A 28-year-old woman presents to her primary care physician with 8 months of chronic diarrhea, abdominal bloating, and fatigue. She reports a 12-pound unintentional weight loss during this period. Her medical history is significant for autoimmune thyroid disease treated with levothyroxine. Temperature is 36.9°C (98.4°F), blood pressure is 112/70 mm Hg, pulse is 88/min, and respiratory rate is 14/min. Physical examination reveals mild abdominal distention without tenderness to palpation. Laboratory studies demonstrate a hemoglobin level of 10.2 g/dL, mean corpuscular volume of 72 μm³, and ferritin level of 8 ng/mL. Serologic testing is positive for anti-tissue transglutaminase IgA antibodies.
Which of the following findings is most likely to be seen on small bowel biopsy?
The correct answer is:
A: Crypt hyperplasia with villous atrophy.
This patient has celiac disease, as evidenced by chronic diarrhea, weight loss, iron deficiency anemia, autoimmune thyroid disease, and positive anti-tissue transglutaminase antibodies. Small bowel biopsy classically demonstrates villous atrophy, crypt hyperplasia, and increased intraepithelial lymphocytes. These histologic changes impair nutrient absorption and explain the patient’s malabsorptive symptoms.
Answer choice B: Diffuse transmural inflammation, is incorrect.
Transmural inflammation is characteristic of Crohn disease rather than celiac disease. Crohn disease often presents with skip lesions, fistulas, and perianal disease.
Answer choice C: Granulomatous inflammation, is incorrect.
Granulomas are a classic histologic finding in Crohn disease. This answer would be more appropriate in a patient with inflammatory bowel disease involving multiple segments of the gastrointestinal tract.
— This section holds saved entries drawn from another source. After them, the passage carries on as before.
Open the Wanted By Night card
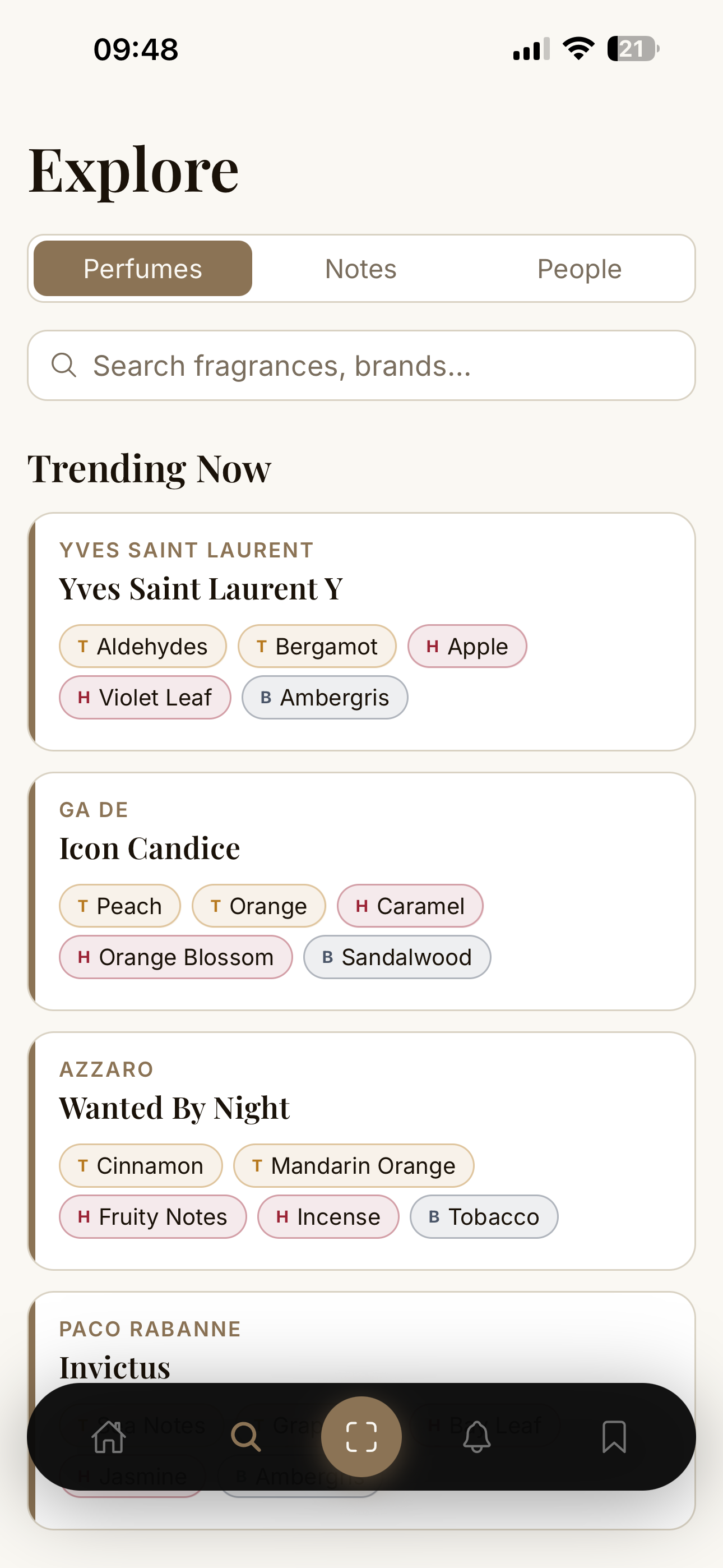 click(x=362, y=1151)
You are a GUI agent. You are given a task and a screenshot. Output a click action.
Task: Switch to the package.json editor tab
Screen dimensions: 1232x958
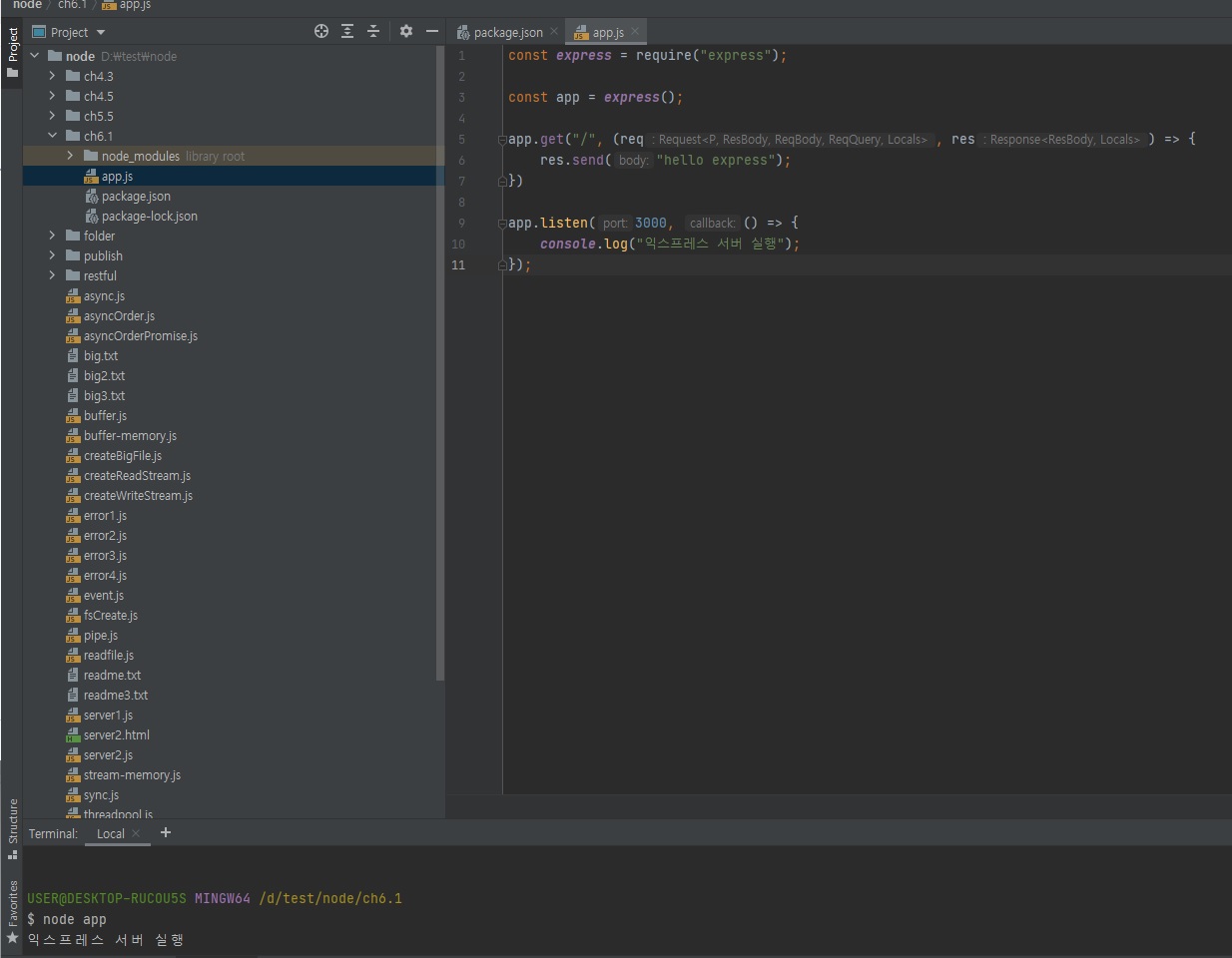[x=507, y=32]
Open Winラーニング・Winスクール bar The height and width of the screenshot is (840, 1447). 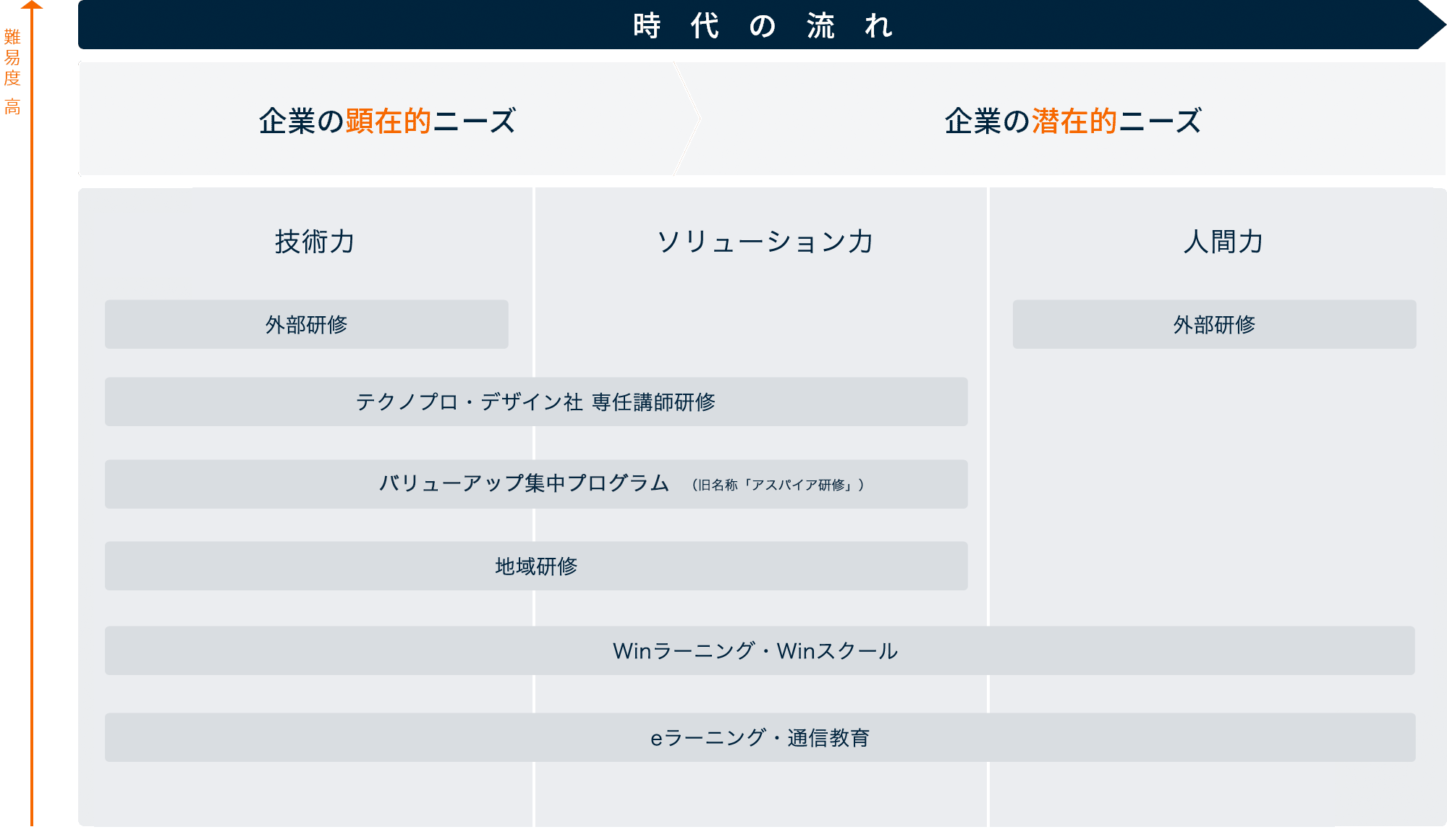click(x=755, y=650)

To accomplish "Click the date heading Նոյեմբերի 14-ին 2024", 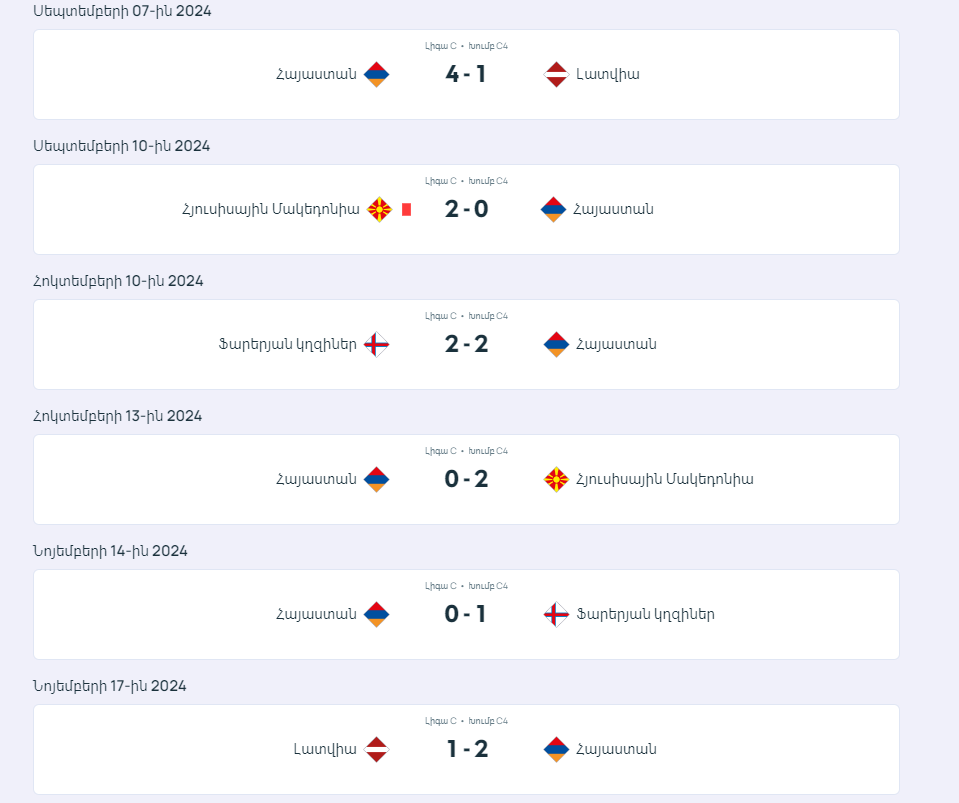I will click(110, 551).
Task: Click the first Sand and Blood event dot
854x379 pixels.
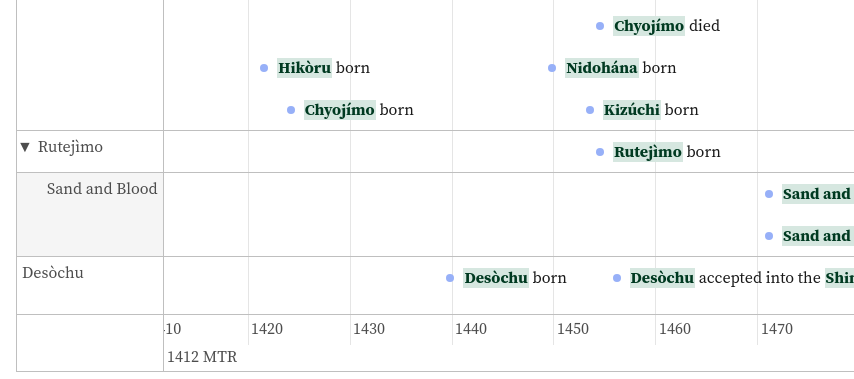Action: 769,194
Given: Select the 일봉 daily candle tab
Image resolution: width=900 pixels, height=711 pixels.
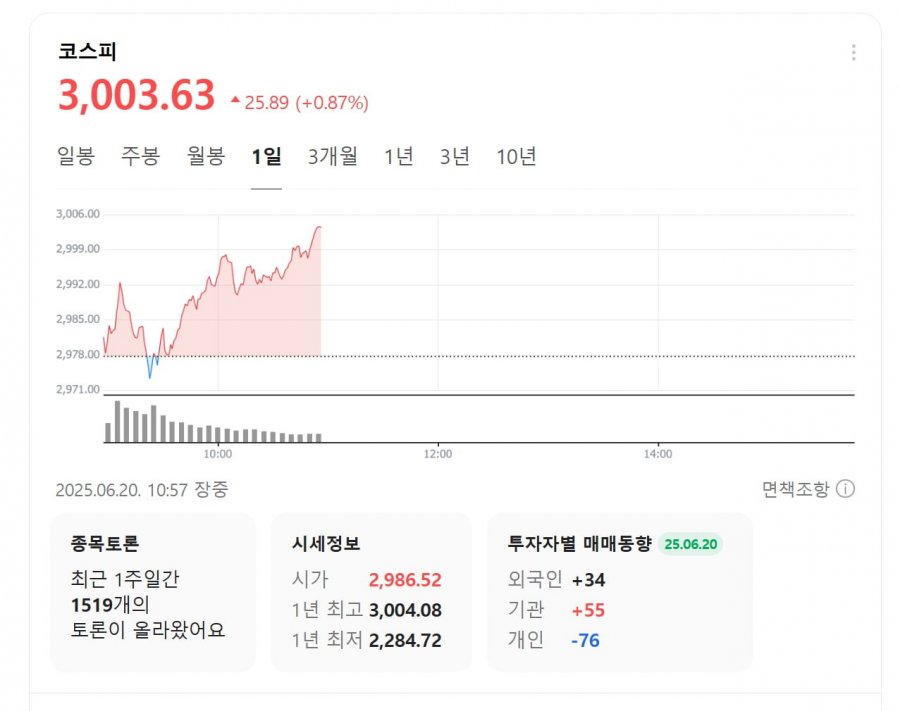Looking at the screenshot, I should (x=76, y=156).
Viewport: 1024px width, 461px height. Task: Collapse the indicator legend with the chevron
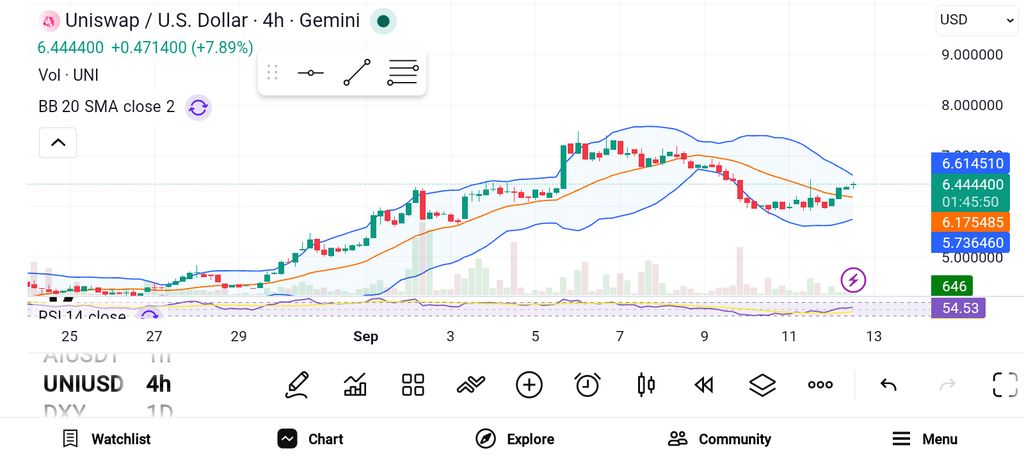[x=58, y=142]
Answer choice D: Mucosal pseudopolyps, is incorrect.
Pseudopolyps result from repeated cycles of mucosal injury and healing and are commonly associated with ulcerative colitis. They are not seen in celiac disease.
Answer choice E: Noncaseating granulomas of the colon, is incorrect.
Noncaseating granulomas are most strongly associated with Crohn disease rather than celiac disease. The patient’s positive serology and iron deficiency anemia support a malabsorptive disorder instead.
Key Learning Point
Celiac disease is characterized by villous atrophy, crypt hyperplasia, and increased intraepithelial lymphocytes on small bowel biopsy.